==== TEXT EXCERPT

# Is a 500K resume too big?



## Perseus (Apr 11, 2006)

So I have my resume set up (I designed it in Illustrator) and I have been trying to cut the file size down. I feel like I am being rejected because they don't want to look at a 500k resume!!! My Word version is 50k...I guess I am wondering how I can get that file size down! (I want it to be a pdf).


----------



## Qion (Apr 11, 2006)

500k is actually very small. Unless your future employer runs on 20 year old computers, you'll be fine.


----------



## lurk (Apr 11, 2006)

One thing to keep in mind is that if you are applying to larger companies a secretary will just OCR the resume and then throw the original away.  So a fancy resume might be a liabillity since it won't scan well.


----------



## Mikuro (Apr 12, 2006)

That's not really an issue when dealing with PDFs, though.

How are you creating this PDF? Have you tried using the "Compress PDF" option in OS X's Print dialog? Have you tried any of these apps?


----------



## fryke (Apr 12, 2006)

He's talking Illustrator which has integrated, good, PDF support... Just have to make sure you don't keep editability of the file, then they get muuuuuuuch smaller. (PDF is both an export format and the default file format for Adobe Illustrator nowadays, but there are big differences between PDFs Illustrator can actually _work_ with and PDFs only intended for viewing.)

========
==== MATERIAL PROVIDED

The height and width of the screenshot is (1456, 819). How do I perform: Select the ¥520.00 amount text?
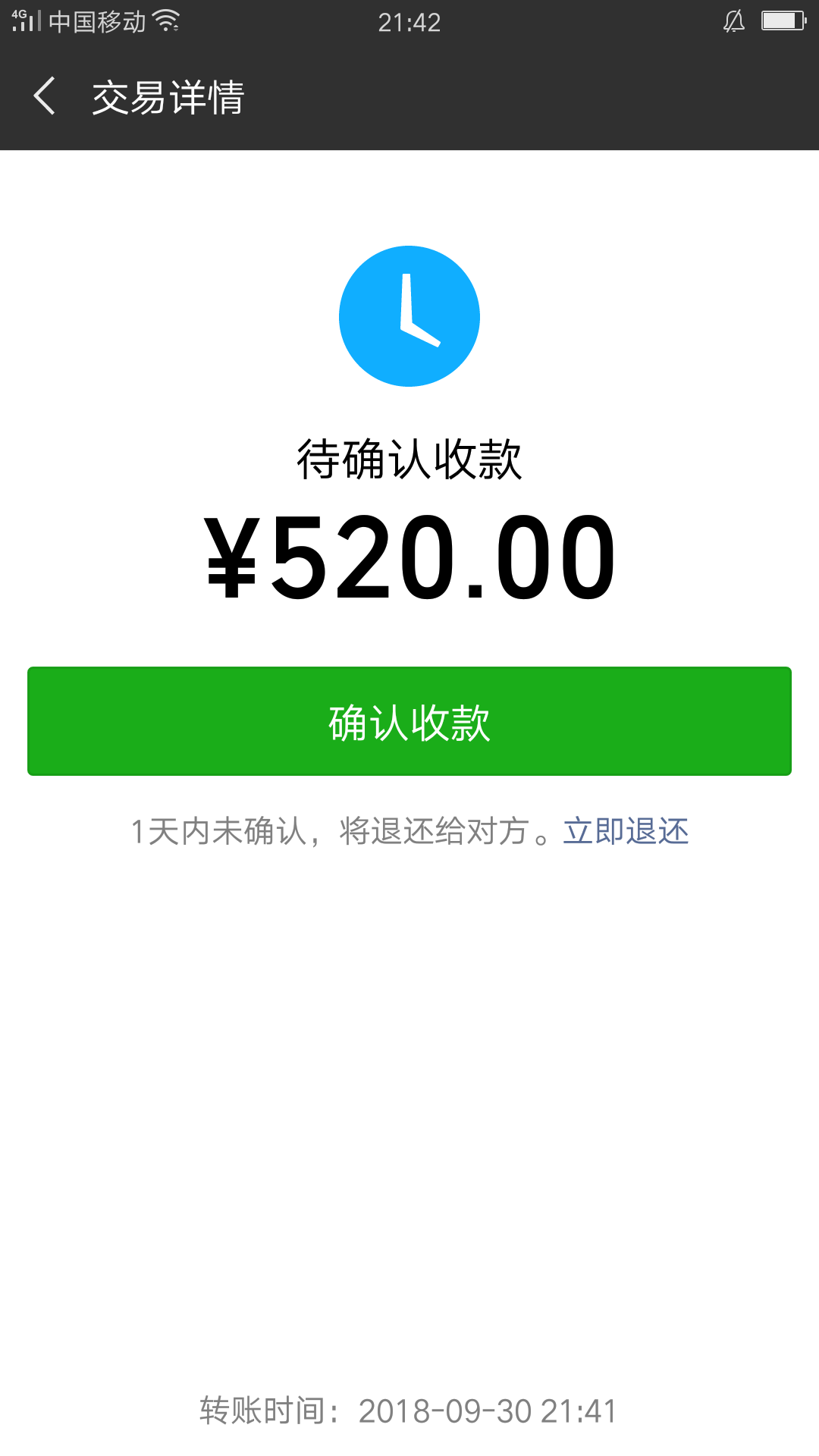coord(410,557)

========

**BRIEF:** Translate this sentence from the resume file size thread into Spanish: "Unless your future employer runs on 20 year old computers, you'll be fine." Work only from the thread on resume file size, not from the listing.

**RIGHT ANSWER:** A menos que tu futuro empleador use computadoras de hace 20 años, estarás bien.